Antrim were beaten by 4-24 to 3-9 but were on the cusp of a revenge mission two years later when McNaughton levelled in the dying seconds against Kilkenny.

“If we had got to an All-Ireland final that year we’d have been a different animal. A couple of mistakes cost us. That was our best performance in Croke Park, I felt.

“I levelled it and if you watch the clip I’m running by the ref and I ask him how much is left and he says ‘it’s over Sambo’. And he played on for another three minutes. But these things happen. We lacked the wee bit of cuteness.”

Antrim lost by two points. But despite some near misses on the club front also, with Cushendall, McNaughton is content with his eight Antrim club titles and six Ulster county medals.

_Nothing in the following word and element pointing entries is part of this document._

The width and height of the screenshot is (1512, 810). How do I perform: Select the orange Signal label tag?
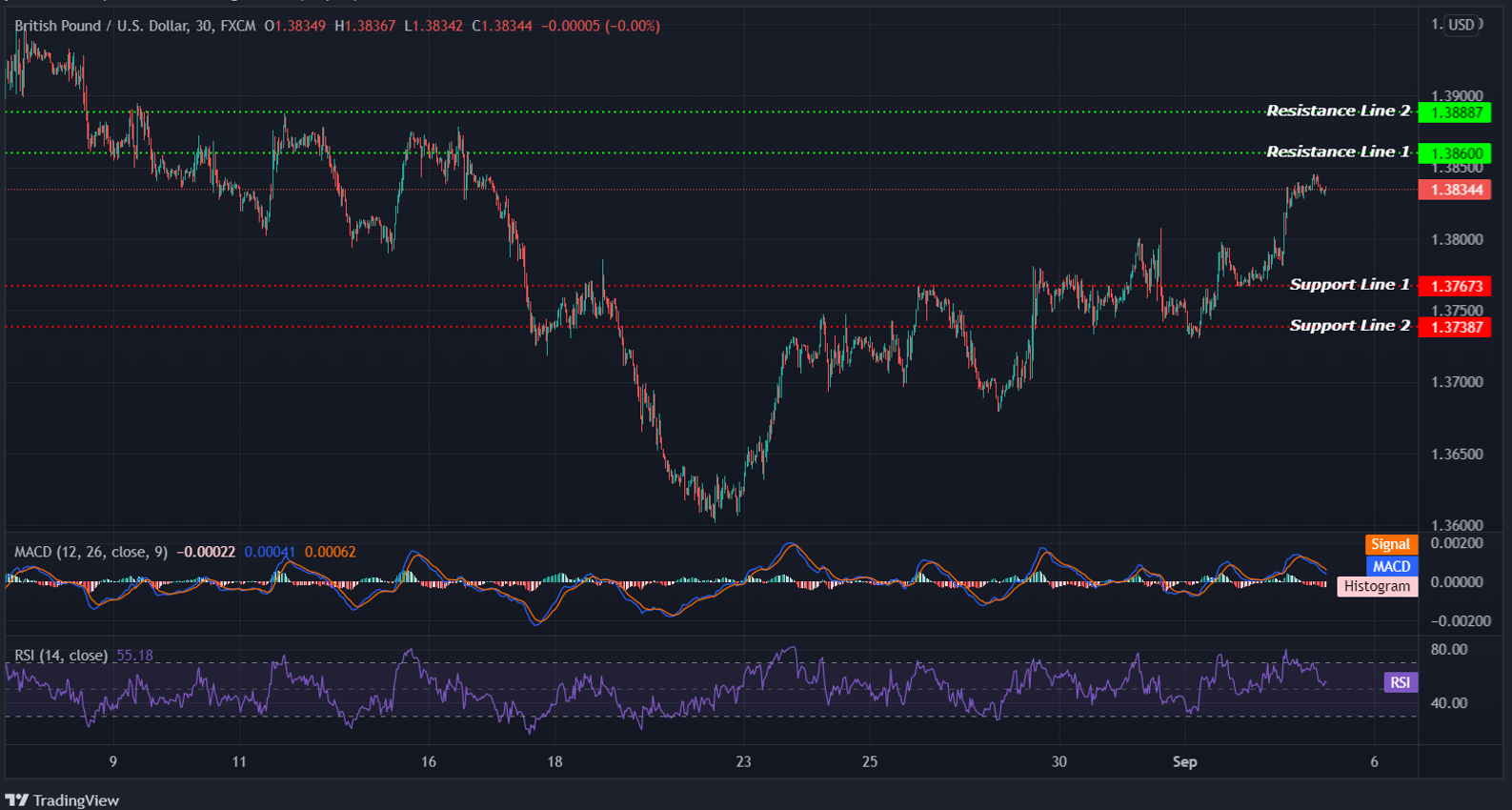pyautogui.click(x=1390, y=544)
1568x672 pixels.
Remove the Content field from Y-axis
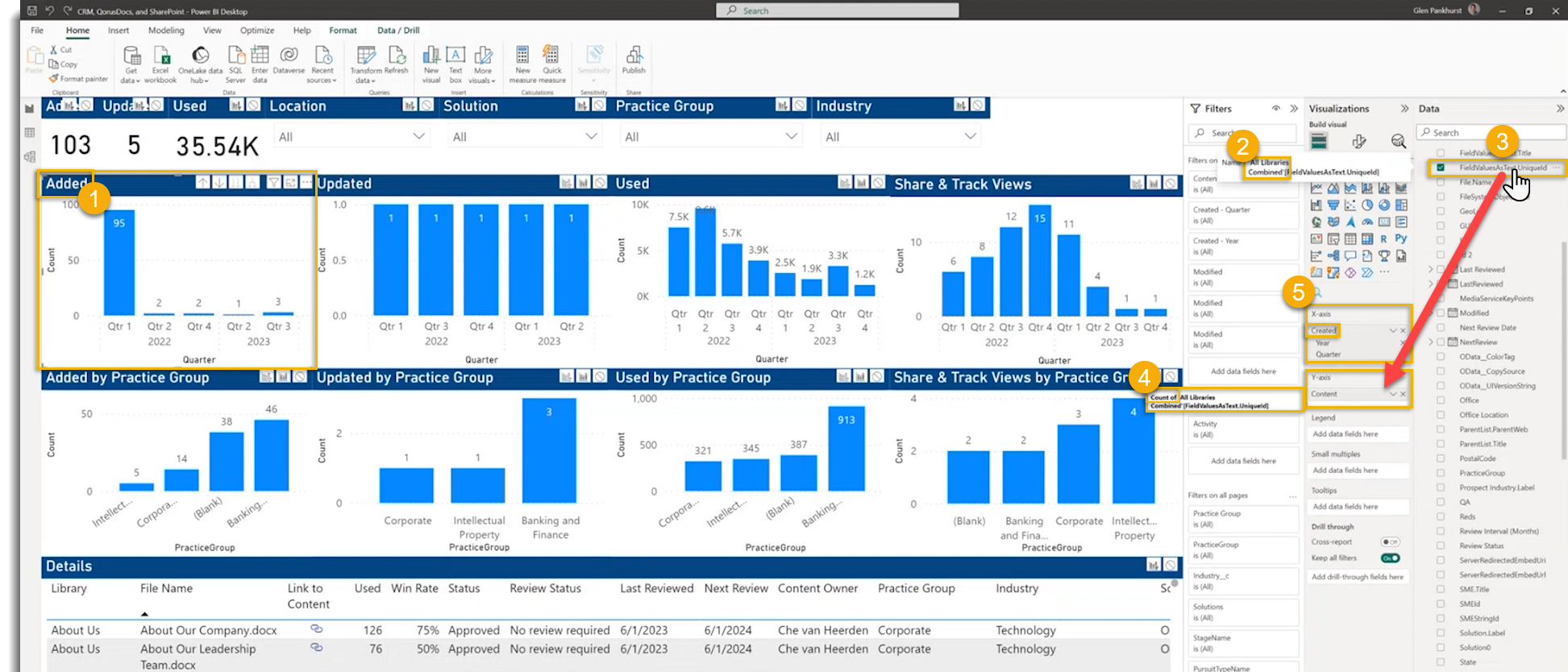click(1404, 394)
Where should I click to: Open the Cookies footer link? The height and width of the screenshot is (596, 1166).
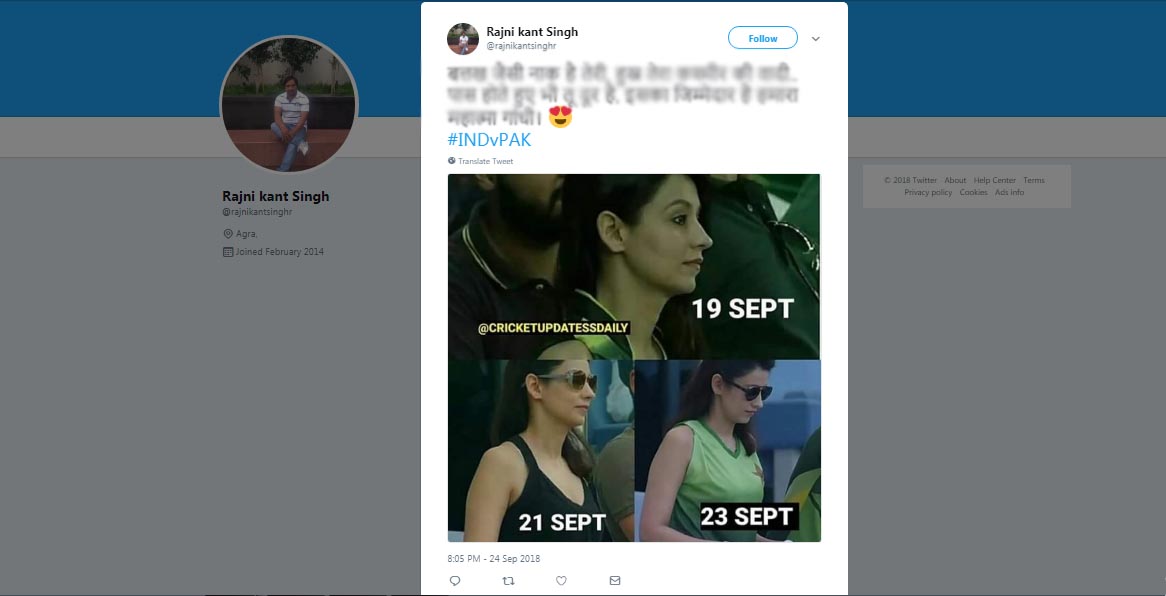pos(973,192)
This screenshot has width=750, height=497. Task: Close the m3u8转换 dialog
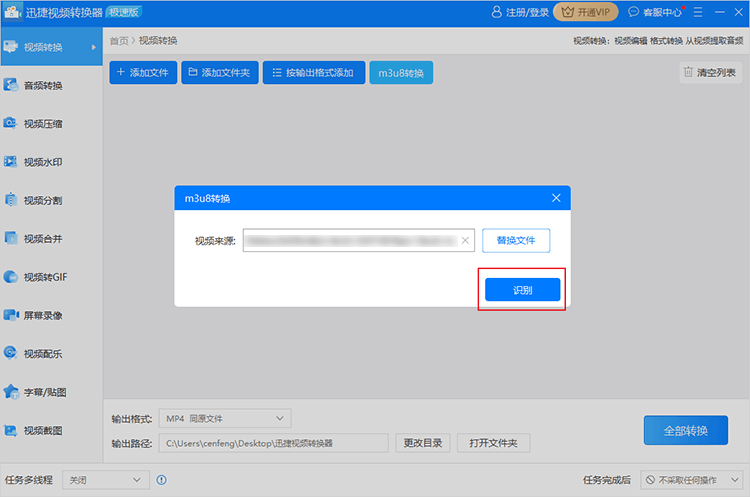click(x=556, y=199)
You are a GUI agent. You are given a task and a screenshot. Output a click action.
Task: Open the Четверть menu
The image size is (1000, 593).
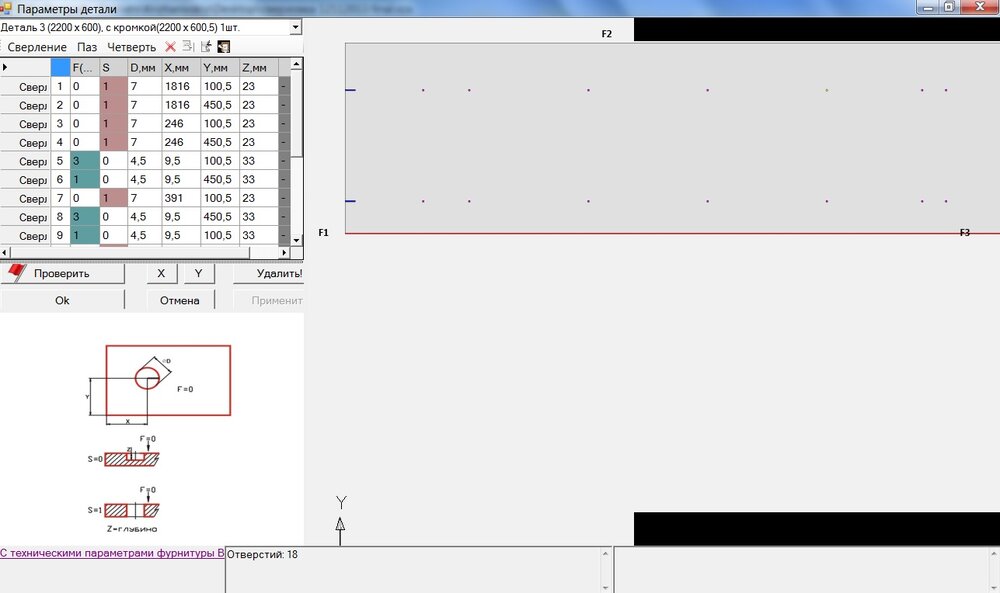(x=131, y=47)
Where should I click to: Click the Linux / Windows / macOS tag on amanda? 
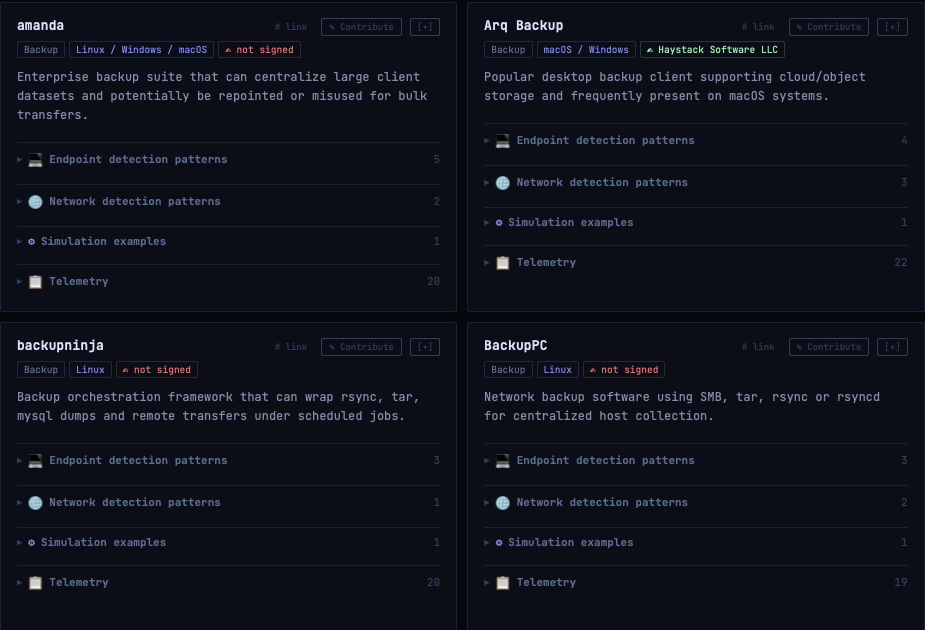pos(141,50)
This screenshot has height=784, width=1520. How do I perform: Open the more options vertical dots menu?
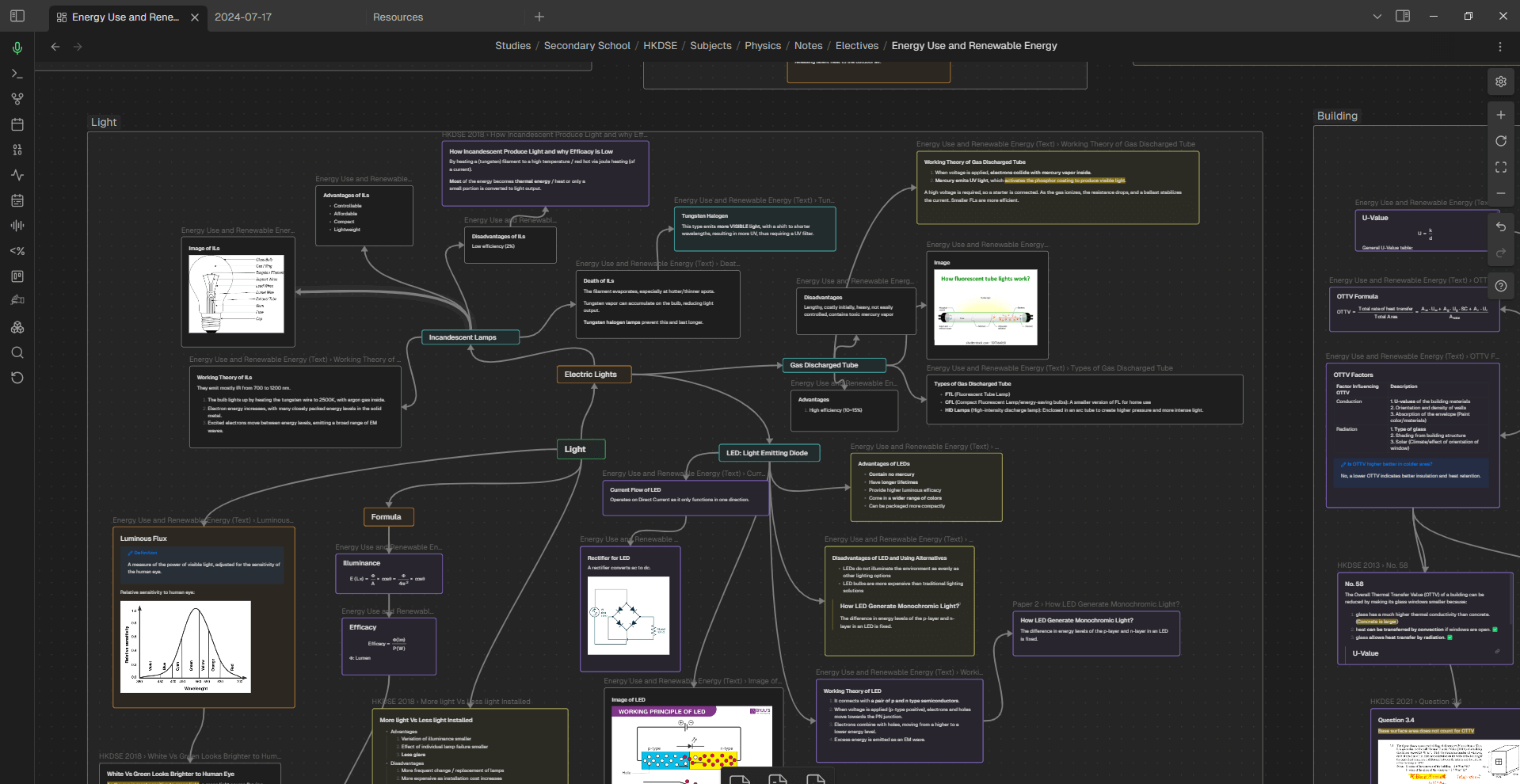click(1499, 47)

“I don’t feel a failure because I haven’t won an All-Ireland. I know there’s guys with pocketfuls of All-Irelands who weren’t as good a hurler as me. And I also know there’s better hurlers than me who never won an All-Star.

“My success is I played the game I loved for as long as I could and I played against some of the best people that ever graced a hurling field. That’s success.

“There’s thousands of us out there who never won an All-Ireland.”

McNaughton paid tribute to manager Jim Nelson for forging a unity in those Antrim sides, overcoming old club divisions.

“Whenever you went to county training you weren’t allowed to do a drill with your clubmen. You weren’t allowed to wear your club jersey. Wee things like that.

“When I started, before Nelson, you would go to a county match and you’d have to pay for your wife or girlfriend. Nelson made sure your family got in for nothing and got them a cup of tea. Made everything more professional.”

And he opens up on life during the Troubles, on being constantly subjected to checks by the British Army and UDR (Ulster Defence Regiment).

“You were always stopped, always hassled. Every time you went to training you had to leave early because you were going to be stopped and held up for an hour.

“You’d have to stand on the side of the road in the pissing rain. They’d pull your gear out of the boot and throw it on the road and it’d be wet going to training.

“You had to vary your route going to work because we were classed as legitimate targets. And our only passion was we loved hurling. That’s all we were guilty of.

“I remember Jim Nelson having men protecting us while we trained. Thankfully the generation growing up now have no idea.

“It was just a fact of life you weren’t allowed to be seen to do anything Irish. I’m as Irish as Anthony Daly, I believe that and I can’t help that.”